III. ALLGEMEINE VERPFLICHTUNGEN

§ 10 Ziel der Eingliederung

  1. Mit der Eingliederung soll erreicht werden, daß in der bisherigen Gemeinde Ettenkirch bessere Voraussetzungen für die persönliche Entfaltung der Einwohner geschaffen werden.

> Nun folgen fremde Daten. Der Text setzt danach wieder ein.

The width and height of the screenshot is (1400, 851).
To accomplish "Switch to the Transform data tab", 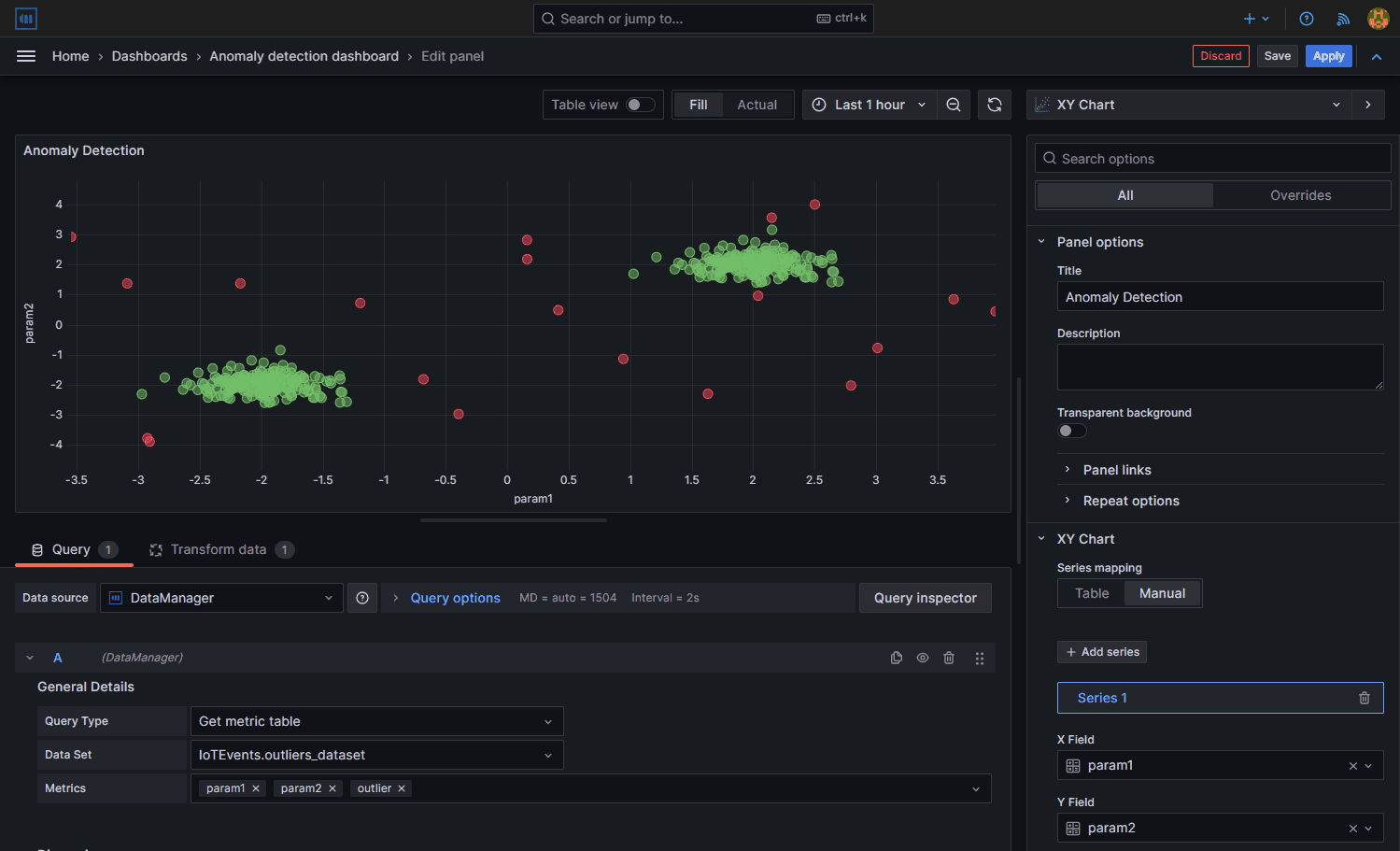I will (219, 549).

  2. Der Stadtteil Ettenkirch soll in der Weise weiterentwickelt werden, daß nach sorgfältiger Abwägung aller Interessen möglichst die im derzeitigen Entwurf des Flächennutzungsplans der Gemeinde Ettenkirch vorgezeichnete Entwicklung beibehalten und die vom Gemeinderat Ettenkirch am 28.1.1972 (§ 2 der Niederschrift über die nichtöffentliche Sitzung) beratene Vorplanung für die Abwasserbeseitigung weiterverfolgt wird. Bei der weiteren Entwicklung des Stadtteils Ettenkirch sollen die im Entwurf vorliegenden Bauleitpläne „Pfatthaagäcker“ und „Kirchbühl“ beibehalten und ohne Verzug als Satzungen beschlossen werden.

§ 11 Örtliches Brauchtum

Das örtliche Brauchtum der Gemeinde Ettenkirch soll erhalten bleiben. Das kulturelle Eigenleben im Stadtteil Ettenkirch soll sich auch weiterhin frei und ungehindert entfalten können. Bei örtlichen Veranstaltungen darf der Stadtteil Ettenkirch das bisherige Wappen der Gemeinde Ettenkirch verwenden.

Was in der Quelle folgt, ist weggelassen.